Mixed Jobs Report Deepens Fed’s Focus on Labor Risks — Evening Brief – 12.16.25
The Bureau of Labor Statistics released a highly mixed employment report on Tuesday, offering markets both reassurance and renewed concern as policymakers assess where monetary policy goes next. Payroll growth surprised modestly to the upside, but the unemployment rate unexpectedly rose from 4.4% to 4.6%, the highest since September 2021—an uncomfortable signal for a Federal Reserve already shifting its focus toward labor-market risks.
The U.S. added 64,000 jobs in November, modestly beating expectations for a 45,000 gain, while October was revised to a 105,000 decline, driven entirely by a sharp drop in government employment.
Revisions once again darkened the recent trend. August payrolls were marked down by 22,000, from a 4,000 loss to a 26,000 loss, and September by 11,000, from a 119,000 gain to 108,000, leaving employment for those two months a combined 33,000 lower than previously reported.
Government employment fell by another 6,000 in November after a 162,000 plunge in October tied to federal workers exiting under a deferred‑resignation program, leaving federal payrolls down 271,000 from their January peak. Wage pressures also eased at the margin: average hourly earnings rose just 0.1% on the month, or $0.05, to $36.86, and 3.5% year‑on‑year versus 3.6% expected, even as the average workweek inched up to 34.3 hours.

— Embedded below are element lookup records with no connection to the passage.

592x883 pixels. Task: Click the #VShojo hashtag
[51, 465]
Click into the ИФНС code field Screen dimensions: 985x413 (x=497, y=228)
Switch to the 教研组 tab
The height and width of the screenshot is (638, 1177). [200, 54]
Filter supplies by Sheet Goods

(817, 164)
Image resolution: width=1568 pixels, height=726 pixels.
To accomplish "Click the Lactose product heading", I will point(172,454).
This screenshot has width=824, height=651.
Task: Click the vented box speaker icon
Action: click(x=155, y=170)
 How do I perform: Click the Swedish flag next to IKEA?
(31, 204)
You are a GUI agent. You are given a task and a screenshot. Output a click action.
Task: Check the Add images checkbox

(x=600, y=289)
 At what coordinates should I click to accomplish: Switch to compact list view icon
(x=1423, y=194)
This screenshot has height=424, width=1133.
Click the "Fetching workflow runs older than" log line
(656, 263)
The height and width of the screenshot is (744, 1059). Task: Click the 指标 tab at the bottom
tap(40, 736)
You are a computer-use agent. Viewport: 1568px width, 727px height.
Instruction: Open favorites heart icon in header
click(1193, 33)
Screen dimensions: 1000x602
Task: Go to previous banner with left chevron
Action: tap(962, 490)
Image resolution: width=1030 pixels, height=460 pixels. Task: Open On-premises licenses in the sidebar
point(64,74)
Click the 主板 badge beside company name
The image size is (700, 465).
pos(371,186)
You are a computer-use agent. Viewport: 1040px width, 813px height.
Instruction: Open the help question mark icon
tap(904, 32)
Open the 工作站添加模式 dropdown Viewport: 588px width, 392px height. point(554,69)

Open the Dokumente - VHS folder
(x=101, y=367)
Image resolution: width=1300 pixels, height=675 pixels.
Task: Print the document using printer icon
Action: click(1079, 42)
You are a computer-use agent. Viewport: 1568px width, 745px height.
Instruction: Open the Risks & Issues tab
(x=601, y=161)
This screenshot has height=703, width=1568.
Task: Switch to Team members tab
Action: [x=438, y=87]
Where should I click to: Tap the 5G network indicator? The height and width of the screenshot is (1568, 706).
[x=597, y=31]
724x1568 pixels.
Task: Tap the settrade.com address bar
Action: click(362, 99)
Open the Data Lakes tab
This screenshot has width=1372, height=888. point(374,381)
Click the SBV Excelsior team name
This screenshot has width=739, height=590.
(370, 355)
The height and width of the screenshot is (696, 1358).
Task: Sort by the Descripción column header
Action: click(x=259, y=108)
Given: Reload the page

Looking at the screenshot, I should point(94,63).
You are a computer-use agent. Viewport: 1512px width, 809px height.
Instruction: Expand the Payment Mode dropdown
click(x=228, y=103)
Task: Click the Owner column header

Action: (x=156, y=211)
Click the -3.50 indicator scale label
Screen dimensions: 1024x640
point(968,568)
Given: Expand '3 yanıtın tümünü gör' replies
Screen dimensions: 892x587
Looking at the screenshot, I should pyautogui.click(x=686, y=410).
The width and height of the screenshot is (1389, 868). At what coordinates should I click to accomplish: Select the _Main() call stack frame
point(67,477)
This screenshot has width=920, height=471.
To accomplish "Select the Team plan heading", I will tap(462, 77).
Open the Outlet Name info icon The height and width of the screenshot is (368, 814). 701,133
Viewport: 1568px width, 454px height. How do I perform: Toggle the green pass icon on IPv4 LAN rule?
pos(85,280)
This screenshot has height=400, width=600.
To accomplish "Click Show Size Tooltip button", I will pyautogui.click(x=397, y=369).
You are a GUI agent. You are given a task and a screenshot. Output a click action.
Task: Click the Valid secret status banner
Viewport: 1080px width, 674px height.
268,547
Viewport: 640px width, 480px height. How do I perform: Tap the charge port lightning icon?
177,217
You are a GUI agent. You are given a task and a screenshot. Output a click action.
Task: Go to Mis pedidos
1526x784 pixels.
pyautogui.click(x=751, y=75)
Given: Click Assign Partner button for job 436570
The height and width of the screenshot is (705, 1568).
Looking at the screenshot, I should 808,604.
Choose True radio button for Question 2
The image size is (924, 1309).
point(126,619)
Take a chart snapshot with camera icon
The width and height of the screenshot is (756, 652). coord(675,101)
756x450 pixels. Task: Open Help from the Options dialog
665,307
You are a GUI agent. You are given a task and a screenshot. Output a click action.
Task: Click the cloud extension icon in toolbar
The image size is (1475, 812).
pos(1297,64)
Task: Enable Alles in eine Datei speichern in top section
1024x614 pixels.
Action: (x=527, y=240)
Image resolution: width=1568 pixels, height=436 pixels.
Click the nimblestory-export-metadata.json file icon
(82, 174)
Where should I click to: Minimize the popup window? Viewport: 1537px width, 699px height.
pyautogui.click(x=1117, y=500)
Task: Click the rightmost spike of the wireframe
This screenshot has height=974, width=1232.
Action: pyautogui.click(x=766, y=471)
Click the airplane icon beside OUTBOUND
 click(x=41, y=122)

For the Federal Reserve, the report broadly reinforces the message from the December FOMC meeting, where Chair Jay Powell adopted a more dovish tone and underscored rising risks to employment rather than inflation. Powell flagged what policymakers see as a persistent 60,000‑per‑month overcount in nonfarm payrolls, suggesting headline gains may be overstating underlying momentum. With unemployment creeping higher, wage growth cooling, and labor demand “clearly softened,” the latest data strengthen the case for the Fed to tilt toward additional easing in 2026, or at minimum to maintain a lower‑for‑longer bias unless inflation meaningfully re‑accelerates.